9. A Complete Project Structure
A well-organised Appium project for macOS desktop testing should look like this:
my-mac-tests/
├── setup-appium.sh
├── conftest.py
├── pytest.ini
├── requirements.txt
├── README.md
│
├── pages/
│ ├── __init__.py
│ ├── base_page.py
│ ├── calculator_page.py
│ ├── notes_page.py
│ ├── terminal_page.py
│ └── word_page.py
│
├── tests/
│ ├── test_calculator.py
│ ├── test_notes.py
│ ├── test_terminal.py
│ └── test_word.py
│
├── test_data/
│ └── documents/
│
├── element_trees/
│ ├── calculator.xml
│ ├── notes_editor.xml
│ └── word_toolbar.xml
│
└── utils/
├── wait_helpers.py
└── screenshot.py 10. Where to Go from Here
Once you’re comfortable with the local workflow the logical next step is running your suite in CI. GitHub Actions supports macOS runners and the Appium server and mac2 driver run on them without any configuration changes beyond the same accessibility permission setup covered here.

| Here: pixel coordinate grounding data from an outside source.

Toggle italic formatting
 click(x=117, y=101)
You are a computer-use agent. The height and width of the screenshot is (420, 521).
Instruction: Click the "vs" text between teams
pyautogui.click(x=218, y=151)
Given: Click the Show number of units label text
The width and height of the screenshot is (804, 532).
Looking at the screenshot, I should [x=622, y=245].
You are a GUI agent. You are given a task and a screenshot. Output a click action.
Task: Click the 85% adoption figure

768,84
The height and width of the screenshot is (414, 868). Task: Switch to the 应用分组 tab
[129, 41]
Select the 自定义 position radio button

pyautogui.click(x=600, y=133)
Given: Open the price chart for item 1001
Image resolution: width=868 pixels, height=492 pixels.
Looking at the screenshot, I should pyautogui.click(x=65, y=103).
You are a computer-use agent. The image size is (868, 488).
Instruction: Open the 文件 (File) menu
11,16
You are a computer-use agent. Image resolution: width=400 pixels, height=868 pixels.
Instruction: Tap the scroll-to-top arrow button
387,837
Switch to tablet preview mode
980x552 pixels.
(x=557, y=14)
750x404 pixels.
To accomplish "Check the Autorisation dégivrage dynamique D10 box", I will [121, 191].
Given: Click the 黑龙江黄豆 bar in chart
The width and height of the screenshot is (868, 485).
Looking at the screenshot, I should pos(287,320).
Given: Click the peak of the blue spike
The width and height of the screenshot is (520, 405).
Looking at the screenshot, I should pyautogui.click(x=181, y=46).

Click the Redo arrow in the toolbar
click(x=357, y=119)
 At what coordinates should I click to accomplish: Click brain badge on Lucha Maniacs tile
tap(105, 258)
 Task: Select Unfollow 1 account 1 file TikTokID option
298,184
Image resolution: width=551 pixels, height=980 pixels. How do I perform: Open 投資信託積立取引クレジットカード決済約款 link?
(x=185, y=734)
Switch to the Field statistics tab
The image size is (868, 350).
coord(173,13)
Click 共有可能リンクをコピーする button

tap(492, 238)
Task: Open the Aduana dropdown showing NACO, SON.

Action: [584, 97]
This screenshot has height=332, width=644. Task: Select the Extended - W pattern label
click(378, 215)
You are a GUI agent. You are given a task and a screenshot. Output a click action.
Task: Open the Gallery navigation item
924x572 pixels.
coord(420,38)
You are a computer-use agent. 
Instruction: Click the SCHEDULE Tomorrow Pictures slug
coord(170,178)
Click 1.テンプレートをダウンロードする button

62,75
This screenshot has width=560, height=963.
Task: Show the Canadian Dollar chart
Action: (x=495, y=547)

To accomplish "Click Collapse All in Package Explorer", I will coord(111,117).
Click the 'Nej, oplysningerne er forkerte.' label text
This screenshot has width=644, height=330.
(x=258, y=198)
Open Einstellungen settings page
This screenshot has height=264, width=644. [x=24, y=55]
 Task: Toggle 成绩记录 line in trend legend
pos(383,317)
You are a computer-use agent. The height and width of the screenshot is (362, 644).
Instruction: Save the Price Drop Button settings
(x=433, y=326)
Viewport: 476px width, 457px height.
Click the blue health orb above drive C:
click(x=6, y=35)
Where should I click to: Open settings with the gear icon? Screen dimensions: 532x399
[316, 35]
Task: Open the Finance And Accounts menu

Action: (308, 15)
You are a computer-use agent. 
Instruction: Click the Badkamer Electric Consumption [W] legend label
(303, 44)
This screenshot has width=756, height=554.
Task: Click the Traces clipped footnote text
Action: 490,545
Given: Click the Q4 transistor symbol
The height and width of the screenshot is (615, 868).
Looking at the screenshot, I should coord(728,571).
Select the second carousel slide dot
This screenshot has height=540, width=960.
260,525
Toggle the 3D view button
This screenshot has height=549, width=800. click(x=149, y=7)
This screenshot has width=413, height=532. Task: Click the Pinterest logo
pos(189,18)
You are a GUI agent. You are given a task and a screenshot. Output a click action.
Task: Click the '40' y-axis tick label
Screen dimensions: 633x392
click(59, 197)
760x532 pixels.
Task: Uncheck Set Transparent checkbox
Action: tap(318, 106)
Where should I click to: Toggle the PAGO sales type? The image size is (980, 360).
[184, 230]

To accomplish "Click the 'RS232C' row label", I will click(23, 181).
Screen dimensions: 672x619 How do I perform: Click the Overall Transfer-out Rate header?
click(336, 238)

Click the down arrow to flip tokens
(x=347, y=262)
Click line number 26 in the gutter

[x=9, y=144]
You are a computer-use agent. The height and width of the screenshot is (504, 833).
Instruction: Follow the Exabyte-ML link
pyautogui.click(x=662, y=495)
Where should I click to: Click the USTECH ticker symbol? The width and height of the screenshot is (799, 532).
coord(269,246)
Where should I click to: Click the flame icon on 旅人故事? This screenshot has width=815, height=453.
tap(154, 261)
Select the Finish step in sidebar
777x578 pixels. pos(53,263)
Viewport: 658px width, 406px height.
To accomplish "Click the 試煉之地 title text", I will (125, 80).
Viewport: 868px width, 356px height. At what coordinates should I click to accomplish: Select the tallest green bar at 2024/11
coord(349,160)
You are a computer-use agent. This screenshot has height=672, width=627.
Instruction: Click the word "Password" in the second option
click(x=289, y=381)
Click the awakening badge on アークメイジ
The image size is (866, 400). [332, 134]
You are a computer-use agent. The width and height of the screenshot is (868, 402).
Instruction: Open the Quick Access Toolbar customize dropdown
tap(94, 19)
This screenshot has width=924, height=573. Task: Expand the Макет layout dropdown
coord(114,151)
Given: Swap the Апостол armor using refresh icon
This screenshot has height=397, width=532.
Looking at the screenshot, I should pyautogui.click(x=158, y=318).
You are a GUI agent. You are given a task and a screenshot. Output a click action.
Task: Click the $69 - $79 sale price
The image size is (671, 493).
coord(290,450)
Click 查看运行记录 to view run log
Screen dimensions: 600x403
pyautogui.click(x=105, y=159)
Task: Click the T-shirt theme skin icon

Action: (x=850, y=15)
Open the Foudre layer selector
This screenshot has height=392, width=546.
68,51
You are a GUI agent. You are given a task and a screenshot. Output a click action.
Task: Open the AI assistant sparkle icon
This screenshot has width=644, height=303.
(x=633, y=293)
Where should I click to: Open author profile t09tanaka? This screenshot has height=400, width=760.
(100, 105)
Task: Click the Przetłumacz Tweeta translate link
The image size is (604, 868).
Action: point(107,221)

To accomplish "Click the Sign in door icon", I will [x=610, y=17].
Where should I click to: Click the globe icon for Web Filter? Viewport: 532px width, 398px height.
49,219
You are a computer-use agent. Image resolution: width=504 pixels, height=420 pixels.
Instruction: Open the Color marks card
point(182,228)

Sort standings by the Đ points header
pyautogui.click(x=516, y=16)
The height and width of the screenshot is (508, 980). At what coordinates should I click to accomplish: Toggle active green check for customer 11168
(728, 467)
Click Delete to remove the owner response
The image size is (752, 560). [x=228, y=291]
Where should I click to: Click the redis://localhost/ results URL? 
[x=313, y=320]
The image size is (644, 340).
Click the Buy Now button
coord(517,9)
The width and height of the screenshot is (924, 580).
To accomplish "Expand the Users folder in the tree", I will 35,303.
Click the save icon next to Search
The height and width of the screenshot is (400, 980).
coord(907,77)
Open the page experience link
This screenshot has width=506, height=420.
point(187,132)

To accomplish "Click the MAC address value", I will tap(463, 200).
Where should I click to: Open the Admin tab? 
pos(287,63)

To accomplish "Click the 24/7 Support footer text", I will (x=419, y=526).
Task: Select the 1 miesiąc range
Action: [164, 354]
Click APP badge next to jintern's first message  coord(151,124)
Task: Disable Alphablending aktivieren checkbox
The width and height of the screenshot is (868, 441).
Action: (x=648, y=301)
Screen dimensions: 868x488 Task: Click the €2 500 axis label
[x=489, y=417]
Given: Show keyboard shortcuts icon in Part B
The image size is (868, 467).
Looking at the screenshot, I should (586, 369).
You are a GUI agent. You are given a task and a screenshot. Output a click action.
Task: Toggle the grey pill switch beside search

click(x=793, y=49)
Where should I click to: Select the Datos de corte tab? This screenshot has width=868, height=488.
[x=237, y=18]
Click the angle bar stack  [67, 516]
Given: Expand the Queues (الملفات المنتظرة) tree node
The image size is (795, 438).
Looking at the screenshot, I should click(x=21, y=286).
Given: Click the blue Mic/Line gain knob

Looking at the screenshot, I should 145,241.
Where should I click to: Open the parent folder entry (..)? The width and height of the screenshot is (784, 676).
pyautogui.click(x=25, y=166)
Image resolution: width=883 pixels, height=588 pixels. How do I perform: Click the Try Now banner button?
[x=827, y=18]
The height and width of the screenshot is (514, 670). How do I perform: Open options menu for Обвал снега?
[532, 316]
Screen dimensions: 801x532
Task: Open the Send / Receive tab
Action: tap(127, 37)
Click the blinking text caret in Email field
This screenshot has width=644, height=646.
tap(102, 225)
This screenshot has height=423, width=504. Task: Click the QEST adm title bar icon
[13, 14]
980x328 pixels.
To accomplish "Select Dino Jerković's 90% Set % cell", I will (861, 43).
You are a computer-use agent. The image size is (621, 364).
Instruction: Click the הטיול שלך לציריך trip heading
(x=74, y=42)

For more complex scenarios involving applications that require real user credentials or specific system state, pytest fixtures that handle setup and teardown at the session level keep that complexity isolated from the test logic itself.
The AI-assisted workflow covered here will continue to improve. The pattern of exporting accessibility trees, feeding them to Claude, and generating or refactoring test code is already high-value and reliable. As vision models improve, screenshot-to-test fidelity will increase to the point where the tree export step becomes optional for initial scaffolding. The fundamentals you’ve built here, Page Object Model, explicit waits, fixture-based driver management, and Claude Code integration, will remain the right foundation regardless of how the tooling evolves.